Format the lines from the beginning of the data file through the line that contains "tap(44, 122)", inclusive, as a JSON list with one string per line, omitting blank lines.

** Begin Exercise inputs **

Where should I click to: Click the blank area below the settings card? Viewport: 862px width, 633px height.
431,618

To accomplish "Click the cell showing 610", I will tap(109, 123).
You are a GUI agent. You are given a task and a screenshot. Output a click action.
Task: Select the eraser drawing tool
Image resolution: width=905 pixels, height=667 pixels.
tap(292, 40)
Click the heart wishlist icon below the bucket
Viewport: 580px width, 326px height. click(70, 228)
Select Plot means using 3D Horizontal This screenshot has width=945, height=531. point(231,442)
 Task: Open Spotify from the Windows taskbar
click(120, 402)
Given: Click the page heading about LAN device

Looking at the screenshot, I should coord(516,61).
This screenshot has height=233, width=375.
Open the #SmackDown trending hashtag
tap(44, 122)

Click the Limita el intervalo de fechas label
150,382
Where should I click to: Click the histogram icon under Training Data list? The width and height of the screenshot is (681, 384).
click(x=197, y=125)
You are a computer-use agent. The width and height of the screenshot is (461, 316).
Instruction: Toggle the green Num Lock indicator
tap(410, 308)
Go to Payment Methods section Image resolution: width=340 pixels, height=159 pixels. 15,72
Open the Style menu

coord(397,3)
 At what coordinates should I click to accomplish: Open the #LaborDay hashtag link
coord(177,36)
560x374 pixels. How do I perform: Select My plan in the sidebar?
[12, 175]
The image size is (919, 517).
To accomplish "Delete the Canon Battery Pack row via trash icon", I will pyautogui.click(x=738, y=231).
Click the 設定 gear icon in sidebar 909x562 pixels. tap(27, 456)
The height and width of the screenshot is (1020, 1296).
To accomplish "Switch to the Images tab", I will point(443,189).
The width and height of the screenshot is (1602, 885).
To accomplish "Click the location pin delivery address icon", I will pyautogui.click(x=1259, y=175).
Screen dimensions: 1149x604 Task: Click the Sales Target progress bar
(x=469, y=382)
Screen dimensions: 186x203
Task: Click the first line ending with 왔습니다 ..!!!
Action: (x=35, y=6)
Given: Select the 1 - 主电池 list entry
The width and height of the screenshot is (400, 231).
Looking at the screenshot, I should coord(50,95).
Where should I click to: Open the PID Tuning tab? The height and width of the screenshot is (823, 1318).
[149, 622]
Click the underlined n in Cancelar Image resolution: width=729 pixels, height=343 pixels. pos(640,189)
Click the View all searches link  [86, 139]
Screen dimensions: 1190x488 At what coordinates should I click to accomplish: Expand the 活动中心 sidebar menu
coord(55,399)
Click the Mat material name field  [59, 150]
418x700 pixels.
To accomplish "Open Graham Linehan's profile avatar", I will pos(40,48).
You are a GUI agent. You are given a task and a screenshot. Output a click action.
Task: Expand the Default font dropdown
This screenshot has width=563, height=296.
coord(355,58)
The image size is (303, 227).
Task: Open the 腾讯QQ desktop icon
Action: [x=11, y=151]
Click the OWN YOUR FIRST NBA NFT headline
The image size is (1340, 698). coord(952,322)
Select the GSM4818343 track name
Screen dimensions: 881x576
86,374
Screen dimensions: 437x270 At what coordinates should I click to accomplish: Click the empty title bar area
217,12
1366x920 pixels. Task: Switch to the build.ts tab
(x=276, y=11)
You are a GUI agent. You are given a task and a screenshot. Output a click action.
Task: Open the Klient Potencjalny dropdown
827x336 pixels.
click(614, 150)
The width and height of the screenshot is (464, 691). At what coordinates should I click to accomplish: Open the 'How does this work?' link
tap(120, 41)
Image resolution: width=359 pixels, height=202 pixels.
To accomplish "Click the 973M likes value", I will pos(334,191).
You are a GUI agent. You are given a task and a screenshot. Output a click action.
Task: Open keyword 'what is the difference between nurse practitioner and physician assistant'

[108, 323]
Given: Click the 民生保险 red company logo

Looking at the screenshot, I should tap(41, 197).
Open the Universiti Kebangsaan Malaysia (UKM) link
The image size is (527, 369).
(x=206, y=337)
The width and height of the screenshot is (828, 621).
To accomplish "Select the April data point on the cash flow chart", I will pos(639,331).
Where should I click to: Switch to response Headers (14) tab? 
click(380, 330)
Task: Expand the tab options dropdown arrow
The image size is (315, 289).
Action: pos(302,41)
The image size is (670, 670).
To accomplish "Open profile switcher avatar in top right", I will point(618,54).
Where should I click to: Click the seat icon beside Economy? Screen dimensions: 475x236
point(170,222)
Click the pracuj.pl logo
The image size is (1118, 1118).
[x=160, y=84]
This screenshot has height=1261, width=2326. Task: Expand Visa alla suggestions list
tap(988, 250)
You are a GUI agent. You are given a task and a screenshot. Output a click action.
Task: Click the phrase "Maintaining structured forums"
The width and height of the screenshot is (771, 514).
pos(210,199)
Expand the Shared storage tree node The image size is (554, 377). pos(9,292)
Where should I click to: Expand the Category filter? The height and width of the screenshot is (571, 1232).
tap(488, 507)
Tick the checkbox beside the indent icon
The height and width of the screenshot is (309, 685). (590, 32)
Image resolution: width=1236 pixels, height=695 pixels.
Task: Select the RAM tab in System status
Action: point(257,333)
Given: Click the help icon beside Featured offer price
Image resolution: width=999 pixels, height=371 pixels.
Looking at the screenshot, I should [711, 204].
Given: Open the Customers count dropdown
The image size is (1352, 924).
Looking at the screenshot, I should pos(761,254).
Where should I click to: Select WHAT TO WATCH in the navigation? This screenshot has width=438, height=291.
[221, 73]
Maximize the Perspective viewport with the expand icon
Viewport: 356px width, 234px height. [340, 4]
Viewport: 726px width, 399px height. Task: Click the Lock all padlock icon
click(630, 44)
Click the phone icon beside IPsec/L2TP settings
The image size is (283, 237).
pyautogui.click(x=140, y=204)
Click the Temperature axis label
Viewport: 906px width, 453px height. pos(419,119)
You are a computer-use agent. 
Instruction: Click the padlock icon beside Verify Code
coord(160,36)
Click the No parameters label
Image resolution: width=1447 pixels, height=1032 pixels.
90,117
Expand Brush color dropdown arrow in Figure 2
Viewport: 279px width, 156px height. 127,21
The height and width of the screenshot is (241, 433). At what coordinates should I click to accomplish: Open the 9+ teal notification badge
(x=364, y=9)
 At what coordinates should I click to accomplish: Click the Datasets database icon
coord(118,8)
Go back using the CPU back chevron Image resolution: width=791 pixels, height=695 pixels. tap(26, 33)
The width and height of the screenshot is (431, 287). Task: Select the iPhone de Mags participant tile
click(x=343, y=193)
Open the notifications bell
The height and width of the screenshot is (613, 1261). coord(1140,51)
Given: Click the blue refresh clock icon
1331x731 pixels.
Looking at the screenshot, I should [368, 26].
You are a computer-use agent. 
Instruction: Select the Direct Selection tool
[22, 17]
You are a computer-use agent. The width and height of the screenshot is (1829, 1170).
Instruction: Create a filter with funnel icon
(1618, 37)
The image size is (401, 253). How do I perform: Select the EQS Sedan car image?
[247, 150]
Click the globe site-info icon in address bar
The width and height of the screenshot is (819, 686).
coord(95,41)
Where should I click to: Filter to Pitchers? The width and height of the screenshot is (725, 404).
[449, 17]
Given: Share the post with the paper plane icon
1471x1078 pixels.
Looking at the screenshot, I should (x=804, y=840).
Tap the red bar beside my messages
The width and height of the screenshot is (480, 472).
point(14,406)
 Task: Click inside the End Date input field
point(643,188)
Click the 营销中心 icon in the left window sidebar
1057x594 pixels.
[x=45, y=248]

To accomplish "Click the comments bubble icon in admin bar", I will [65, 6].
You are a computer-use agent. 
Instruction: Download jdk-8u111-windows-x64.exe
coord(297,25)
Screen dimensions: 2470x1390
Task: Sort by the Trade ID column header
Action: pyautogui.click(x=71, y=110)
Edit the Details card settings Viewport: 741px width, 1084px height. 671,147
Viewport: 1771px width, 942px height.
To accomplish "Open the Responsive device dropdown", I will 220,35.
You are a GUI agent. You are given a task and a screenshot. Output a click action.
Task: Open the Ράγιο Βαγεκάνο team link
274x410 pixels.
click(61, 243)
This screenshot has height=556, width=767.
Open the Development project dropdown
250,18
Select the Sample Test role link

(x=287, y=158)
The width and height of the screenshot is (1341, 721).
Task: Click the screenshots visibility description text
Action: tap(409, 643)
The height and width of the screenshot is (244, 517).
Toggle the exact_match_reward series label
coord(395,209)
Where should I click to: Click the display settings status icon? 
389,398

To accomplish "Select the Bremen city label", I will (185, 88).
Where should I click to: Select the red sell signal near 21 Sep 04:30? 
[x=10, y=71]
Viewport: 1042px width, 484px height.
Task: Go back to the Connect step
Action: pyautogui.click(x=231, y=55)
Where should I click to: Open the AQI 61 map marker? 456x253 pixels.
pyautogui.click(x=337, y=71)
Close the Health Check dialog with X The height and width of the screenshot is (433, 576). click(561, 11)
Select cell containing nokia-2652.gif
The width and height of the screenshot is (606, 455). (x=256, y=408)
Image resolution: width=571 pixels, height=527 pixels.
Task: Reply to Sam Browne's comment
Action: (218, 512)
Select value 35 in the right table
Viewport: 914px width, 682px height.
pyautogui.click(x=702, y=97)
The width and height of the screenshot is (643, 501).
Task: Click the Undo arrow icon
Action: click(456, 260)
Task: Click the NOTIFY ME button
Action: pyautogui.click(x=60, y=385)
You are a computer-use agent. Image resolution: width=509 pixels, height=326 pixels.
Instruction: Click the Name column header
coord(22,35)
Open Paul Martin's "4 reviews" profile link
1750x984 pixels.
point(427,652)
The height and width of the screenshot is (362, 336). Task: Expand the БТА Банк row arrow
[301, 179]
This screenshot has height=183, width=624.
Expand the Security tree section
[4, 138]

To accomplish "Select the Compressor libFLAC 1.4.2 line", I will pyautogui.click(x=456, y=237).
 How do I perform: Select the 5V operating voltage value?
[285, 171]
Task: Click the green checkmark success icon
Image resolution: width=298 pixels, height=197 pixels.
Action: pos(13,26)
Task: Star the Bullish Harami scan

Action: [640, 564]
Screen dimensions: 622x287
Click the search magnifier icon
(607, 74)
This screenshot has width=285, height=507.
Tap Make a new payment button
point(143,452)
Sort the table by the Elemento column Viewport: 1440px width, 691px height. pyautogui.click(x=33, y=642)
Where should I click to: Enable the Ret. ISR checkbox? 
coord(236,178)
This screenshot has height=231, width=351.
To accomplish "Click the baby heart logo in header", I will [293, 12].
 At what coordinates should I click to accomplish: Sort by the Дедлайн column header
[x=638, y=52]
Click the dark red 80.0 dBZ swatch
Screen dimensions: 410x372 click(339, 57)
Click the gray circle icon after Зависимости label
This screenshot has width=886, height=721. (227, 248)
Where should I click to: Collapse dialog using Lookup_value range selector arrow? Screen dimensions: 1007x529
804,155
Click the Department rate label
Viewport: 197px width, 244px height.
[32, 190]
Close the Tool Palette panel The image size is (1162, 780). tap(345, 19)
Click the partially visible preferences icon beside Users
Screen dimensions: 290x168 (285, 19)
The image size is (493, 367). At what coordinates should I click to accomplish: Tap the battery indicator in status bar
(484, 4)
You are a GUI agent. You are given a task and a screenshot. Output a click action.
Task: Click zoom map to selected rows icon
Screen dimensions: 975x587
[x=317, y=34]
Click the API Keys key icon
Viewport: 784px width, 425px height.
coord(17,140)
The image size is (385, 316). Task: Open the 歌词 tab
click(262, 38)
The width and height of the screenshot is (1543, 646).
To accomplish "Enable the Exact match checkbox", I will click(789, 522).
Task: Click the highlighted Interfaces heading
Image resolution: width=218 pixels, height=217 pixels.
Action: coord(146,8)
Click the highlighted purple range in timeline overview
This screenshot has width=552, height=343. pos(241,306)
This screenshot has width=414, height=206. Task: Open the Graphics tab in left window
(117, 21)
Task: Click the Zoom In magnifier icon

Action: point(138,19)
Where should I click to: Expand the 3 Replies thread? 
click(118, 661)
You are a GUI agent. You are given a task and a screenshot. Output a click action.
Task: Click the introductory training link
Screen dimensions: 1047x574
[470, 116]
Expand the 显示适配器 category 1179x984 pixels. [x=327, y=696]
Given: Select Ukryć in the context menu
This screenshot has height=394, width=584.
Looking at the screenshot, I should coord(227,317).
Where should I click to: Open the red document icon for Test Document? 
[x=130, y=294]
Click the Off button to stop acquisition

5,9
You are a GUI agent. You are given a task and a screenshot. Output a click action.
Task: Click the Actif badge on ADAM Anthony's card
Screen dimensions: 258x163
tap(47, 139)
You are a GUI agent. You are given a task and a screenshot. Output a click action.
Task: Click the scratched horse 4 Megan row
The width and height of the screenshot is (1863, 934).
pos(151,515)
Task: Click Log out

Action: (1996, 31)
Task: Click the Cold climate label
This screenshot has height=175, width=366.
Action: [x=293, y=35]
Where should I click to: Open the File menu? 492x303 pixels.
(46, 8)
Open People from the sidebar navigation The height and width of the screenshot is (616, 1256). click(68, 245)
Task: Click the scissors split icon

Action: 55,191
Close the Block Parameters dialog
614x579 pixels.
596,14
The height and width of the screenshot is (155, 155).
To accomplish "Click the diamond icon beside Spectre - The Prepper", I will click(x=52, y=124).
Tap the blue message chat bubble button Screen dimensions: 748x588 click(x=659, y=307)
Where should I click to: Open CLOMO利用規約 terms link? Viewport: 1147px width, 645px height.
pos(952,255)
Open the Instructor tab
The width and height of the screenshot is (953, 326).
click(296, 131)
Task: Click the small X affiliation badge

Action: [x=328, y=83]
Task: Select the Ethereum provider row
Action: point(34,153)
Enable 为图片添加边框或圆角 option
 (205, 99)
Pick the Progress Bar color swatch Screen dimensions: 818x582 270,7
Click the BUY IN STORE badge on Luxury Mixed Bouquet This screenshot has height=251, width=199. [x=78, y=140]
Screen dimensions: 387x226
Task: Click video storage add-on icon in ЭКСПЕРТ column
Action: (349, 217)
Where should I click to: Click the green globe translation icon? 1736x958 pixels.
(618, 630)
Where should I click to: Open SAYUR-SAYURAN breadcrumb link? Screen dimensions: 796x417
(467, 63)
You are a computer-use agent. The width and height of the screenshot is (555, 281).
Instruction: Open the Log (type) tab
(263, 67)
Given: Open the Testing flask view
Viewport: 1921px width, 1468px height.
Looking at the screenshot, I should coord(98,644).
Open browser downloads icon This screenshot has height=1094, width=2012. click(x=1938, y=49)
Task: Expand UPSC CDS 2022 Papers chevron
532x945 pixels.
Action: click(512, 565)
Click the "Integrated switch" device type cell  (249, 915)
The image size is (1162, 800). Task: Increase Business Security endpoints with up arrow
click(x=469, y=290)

** End Exercise inputs **

- _Solution to the problem_
[
  "Where should I click to: Click the blank area below the settings card? Viewport: 862px width, 633px height.",
  "431,618",
  "To accomplish \"Click the cell showing 610\", I will tap(109, 123).",
  "You are a GUI agent. You are given a task and a screenshot. Output a click action.",
  "Task: Select the eraser drawing tool",
  "Image resolution: width=905 pixels, height=667 pixels.",
  "tap(292, 40)",
  "Click the heart wishlist icon below the bucket",
  "Viewport: 580px width, 326px height. click(70, 228)",
  "Select Plot means using 3D Horizontal This screenshot has width=945, height=531. point(231,442)",
  " Task: Open Spotify from the Windows taskbar",
  "click(120, 402)",
  "Given: Click the page heading about LAN device",
  "Looking at the screenshot, I should coord(516,61).",
  "This screenshot has height=233, width=375.",
  "Open the #SmackDown trending hashtag",
  "tap(44, 122)"
]